The parameters can be retrieved via KEGG SSDB [1].

Parameters:
  • foundGeneIdString (str) – ID of the gene found by SSDB to be a paralog/ortholog, e.g. syn:sll1452.
  • swScore (int) – Smith-Waterman score of the match between the gene which was searched for and the found gene specified by foundGeneIdString.
  • bitScore (float) – Length-normalised swScore scaled to bits.
  • identity (float) – Percentage of equal amino acids, without substitution.
  • overlap (int) – Number of amino acids the found gene sequence overlaps with the gene which was searched for. Maximum is the length of the searched-for gene.
Variables:
  • self.foundGeneIdString (str) –
  • self.swScore (int) –
  • self.bitScore (float) –
  • self.identity (float) –
  • self.overlap (int) –

See also

FEV_KEGG.KEGG.Database.getOrthologs
Function to retrieve PreMatches from KEGG SSDB.

References

[1]Sato et al. (2001), “SSDB: Sequence Similarity Database in KEGG”, https://www.researchgate.net/publication/254718427_SSDB_Sequence_Similarity_Database_in_KEGG
class FEV_KEGG.KEGG.SSDB.TransientMatch(foundGeneIdString, swScore, bitScore, identity, overlap, length, eValue)[source]

Bases: FEV_KEGG.KEGG.SSDB.Match

A sequence comparison match between two distinct genes, only valid at a certain point in time.
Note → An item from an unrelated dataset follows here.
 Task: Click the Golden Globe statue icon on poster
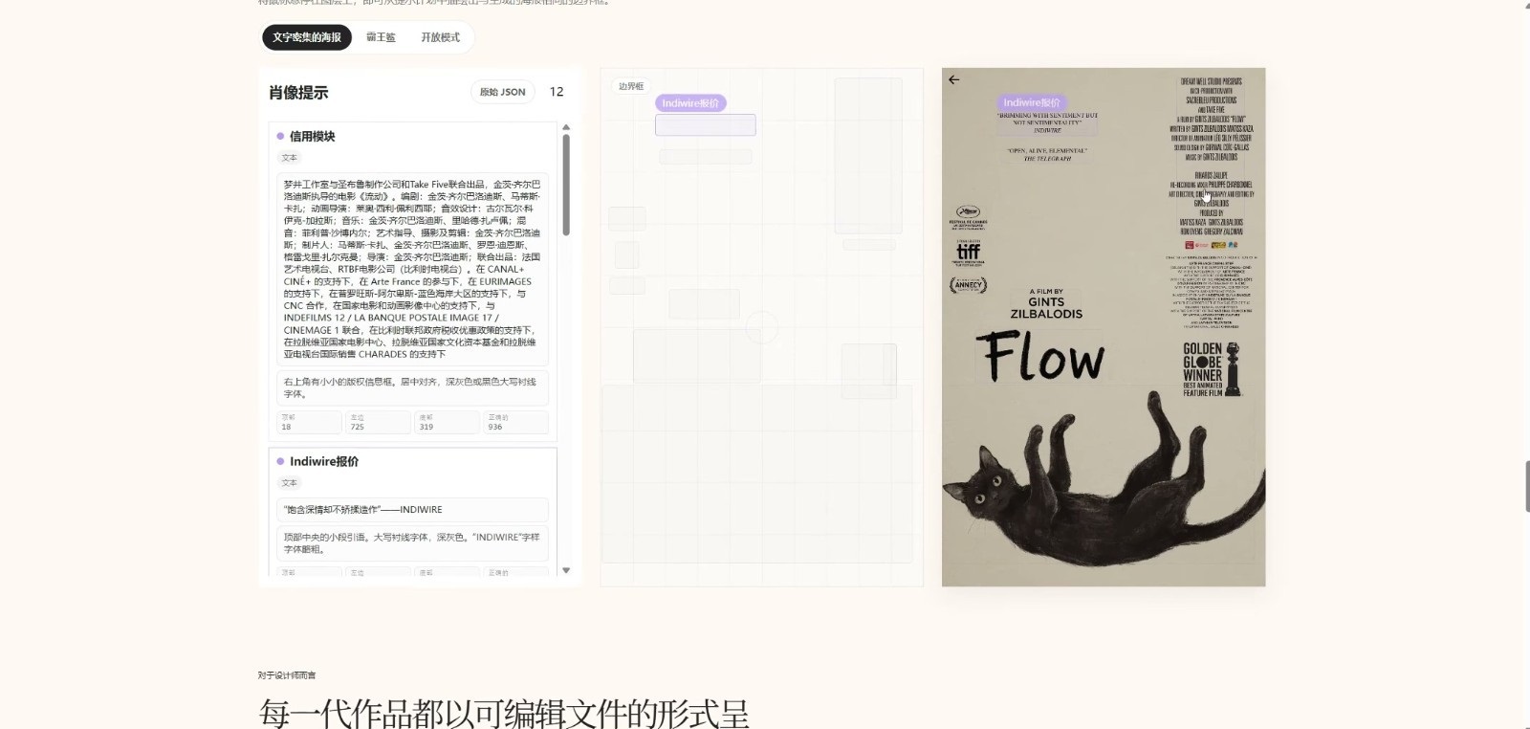pos(1233,369)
This match is transient, because it is only valid for a certain point in time, because eValue changes with the size of the database.

Parameters:
  • foundGeneIdString (str) – ID of the gene found by SSDB to be a paralog/ortholog, e.g. syn:sll1452.
  • swScore (int) – Smith-Waterman score of the match between the gene which was searched for and the found gene specified by foundGeneIdString.
  • bitScore (float) – Length-normalised swScore scaled to bits.
  • identity (float) – Percentage of equal amino acids, without substitution.
  • overlap (int) – Number of amino acids the found gene sequence overlaps with the gene which was searched for. Maximum is the length of the searched-for gene.
  • length (int) – Length in amino acids of the found gene. Derived from downloading the gene’s information file.
  • eValue (float) – Statistical expectation value for the chance of yielding a match of the same score by pure randomness alone.
Variables:
  • self.foundGeneIdString (str) –
  • self.swScore (int) –
  • self.bitScore (float) –
  • self.identity (float) –
  • self.overlap (int) –
  • self.length (int) –
  • self.foundGeneID (FEV_KEGG.Graph.Elements.GeneID) –
  • self.eValue (float) –

See also

Match
Handles all other parameters.
classmethod fromMatch(match: FEV_KEGG.KEGG.SSDB.Match, eValue)[source]

Cast a Match object to an object of this class.

During casting, eValue is stored.

Note

This class method simply casts the Match object, instead of going through creating a new TransientMatch object. This helps performance and does not significantly impact complexity.